When you think of Lent, most people think of fish sandwiches or fish sticks.  What is Lent anyway?  We are preparing for Easter, and not just for the candy or bunnies.  We are preparing for Jesus’ suffering, crucifixion, and resurrection.  This is the most important religious time of the year.

Lent starts with Ash Wednesday and ends with Easter.  After Jesus’ cousin, John the Baptist, was killed, Jesus went into the desert for 40 days before He was crucified.  He fasted for those 40 days.  Satan confronted and tempted Jesus and tried to prevent Him from being crucified because He didn’t want Jesus to succeed in His sacrifice for our salvation.  We as Christians go symbolically into the desert with Jesus for those 40 days (estimated) and try to better our relationship with Jesus.  This is a time to purify our religious lives.

During this time, we do different devotions to help us.  One thing we do is fast.  Fasting is only eating the equivalent of one meal in a day.  Abstaining from meat is also done.  All meat is refrained from except fish.  (This is where the fish sticks come in.)  Fish is the symbol of Jesus sometimes.  These are done on Ash Wednesday, Good Friday and all Fridays in between.  These are sacrifices we do for Jesus in reparation for our sins.  We also usually give up something during Lent as a sacrifice such as sweets, chocolate, smoking or something.

-*-

» **LIST OF TASKS**
**a)** Copy the passage about Lent word for word, starting at "When you think" and ending at "our religious lives.".
**b)** Decide whether each statement agrees with the passage about Lent, answering yes or no and quoting the words of the passage that settle it: (i) Lent begins with Ash Wednesday and ends with Easter. (ii) Fasting means eating nothing at all for a day. (iii) Fish is included in the meat that is given up.
**c)** Continue the passage about Lent from its last sentence.

» **DATA**
-*-

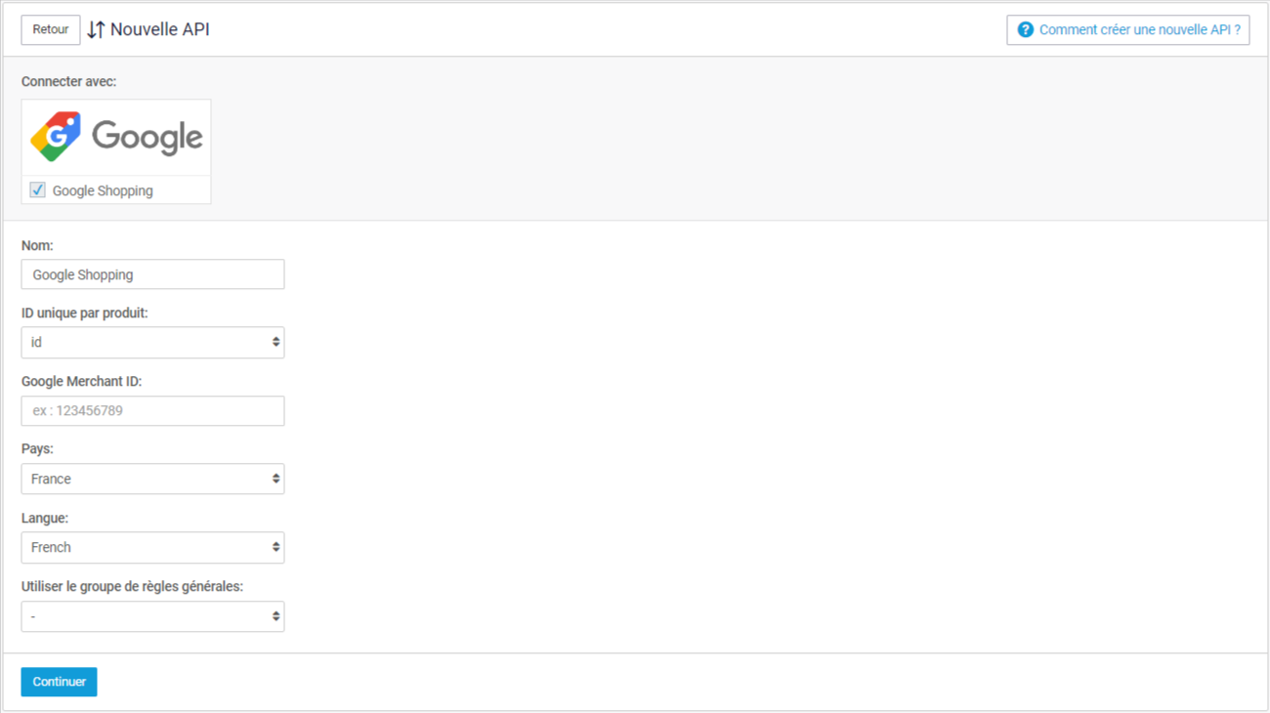Focus the Nom text field
This screenshot has width=1270, height=713.
point(152,274)
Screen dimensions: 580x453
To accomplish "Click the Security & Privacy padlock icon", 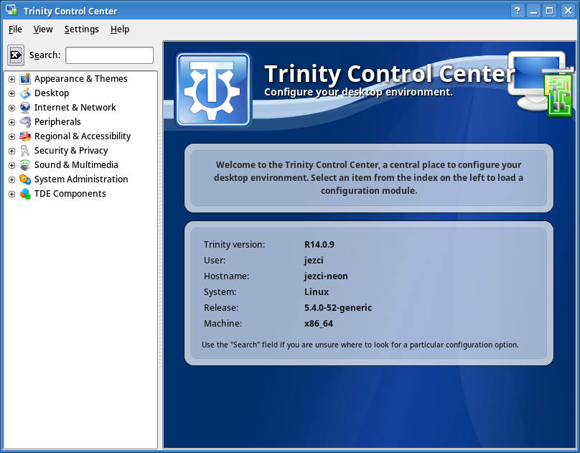I will (25, 150).
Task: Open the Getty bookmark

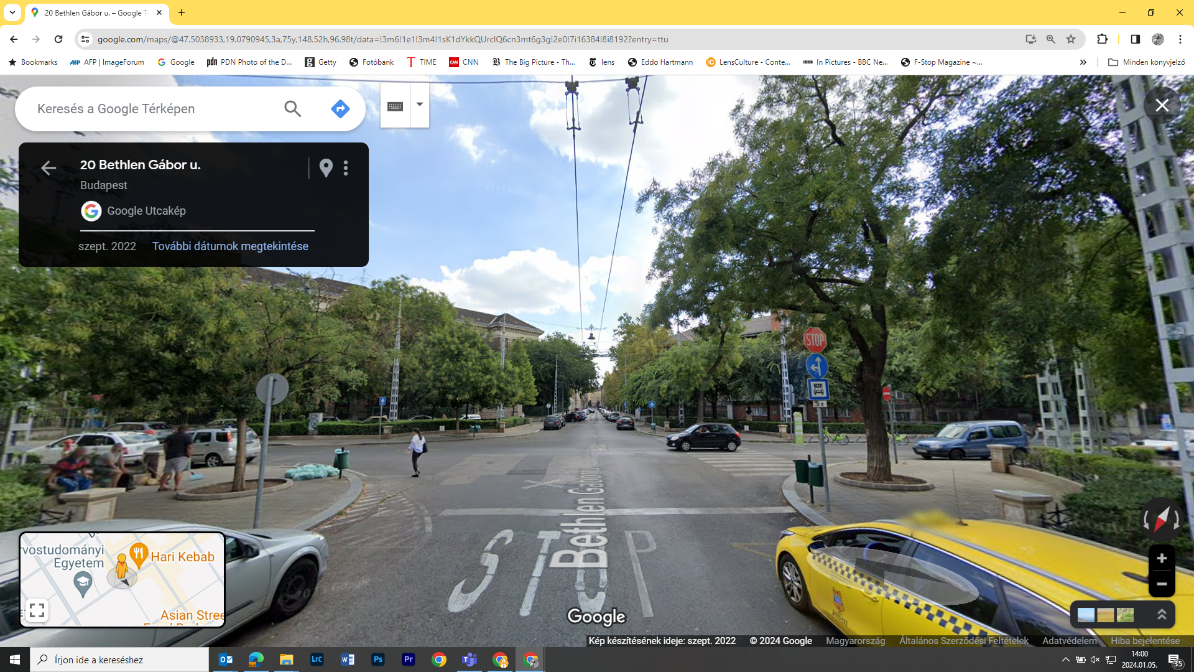Action: click(x=320, y=62)
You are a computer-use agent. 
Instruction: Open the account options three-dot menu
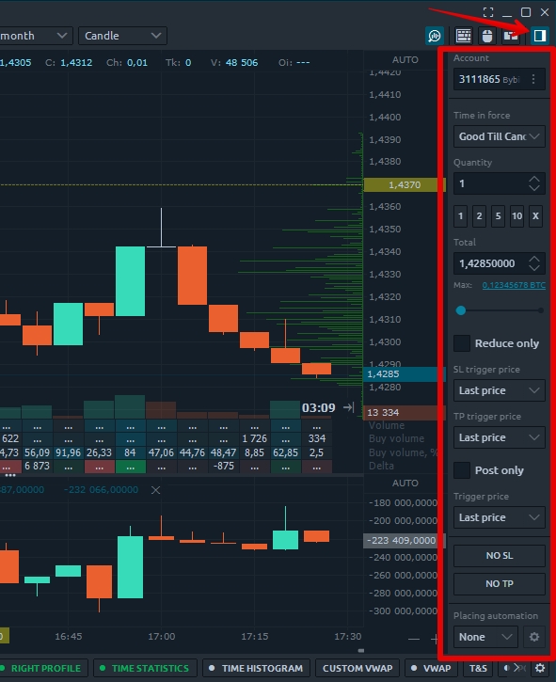533,79
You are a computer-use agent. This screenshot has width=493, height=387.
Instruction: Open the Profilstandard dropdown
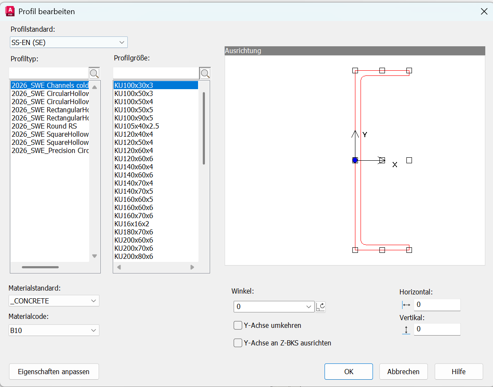click(69, 42)
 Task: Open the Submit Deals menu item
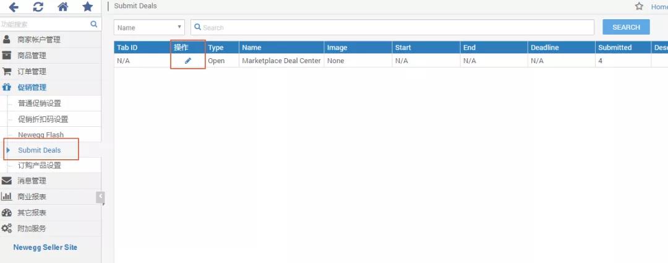(40, 150)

-*-

» **EXPECTED OUTPUTS**
**a)**
When you think of Lent, most people think of fish sandwiches or fish sticks.  What is Lent anyway?  We are preparing for Easter, and not just for the candy or bunnies.  We are preparing for Jesus’ suffering, crucifixion, and resurrection.  This is the most important religious time of the year.

Lent starts with Ash Wednesday and ends with Easter.  After Jesus’ cousin, John the Baptist, was killed, Jesus went into the desert for 40 days before He was crucified.  He fasted for those 40 days.  Satan confronted and tempted Jesus and tried to prevent Him from being crucified because He didn’t want Jesus to succeed in His sacrifice for our salvation.  We as Christians go symbolically into the desert with Jesus for those 40 days (estimated) and try to better our relationship with Jesus.  This is a time to purify our religious lives.

**b)**
(i) Yes: "Lent starts with Ash Wednesday and ends with Easter."
(ii) No: "Fasting is only eating the equivalent of one meal in a day."
(iii) No: "All meat is refrained from except fish."

**c)**
On Good Friday, we have Mass to remind us of Jesus’ Passion or His crucifixion and suffering.  This is a very important day and the time of 3:00pm is also very important because that’s when Jesus died.  This Mass is very emotionally moving because we read the Scripture of Jesus’ suffering.  I cry every time thinking of His pain because of my sins but it also makes me want to be a better person for Jesus.

The evening before Easter, we have a very beautiful Mass called the Easter Vigil.  We light candles and read many Scriptures of the Apostles waiting for Jesus to rise from the dead.  This is the night usually when people who are new converts come into the Church after going to the RCIA classes.  They receive the sacraments they need to come into the fullness of the Faith.

During Lent, Catholics can strengthen their faith by praying the rosary, praying the stations of the cross, reading scripture or other religious devotions daily.  There are also more opportunities for us to go to Confession/Reconciliation to repent and leave sin behind.

If a person takes Lent seriously, this can be a life changing experience.  You might end up with a closer relationship with Jesus after those 40 days in the desert.  Satan tempts us into thinking we can’t change but if we persevere, we can resist that temptation and change our lives for the better.  It may sound like it’s not much fun but you can make it fun and an interesting experience if you try different things and learn more about Jesus.

So when you see all of those advertisements for fish sandwiches at fast food restaurants on TV, remember that Lent is more than fish sticks.  It’s about the love Jesus has for us that He suffered for 40 days and then suffered and died for us so that we could have a repaired relationship with God after it was broken by Adam and Eve.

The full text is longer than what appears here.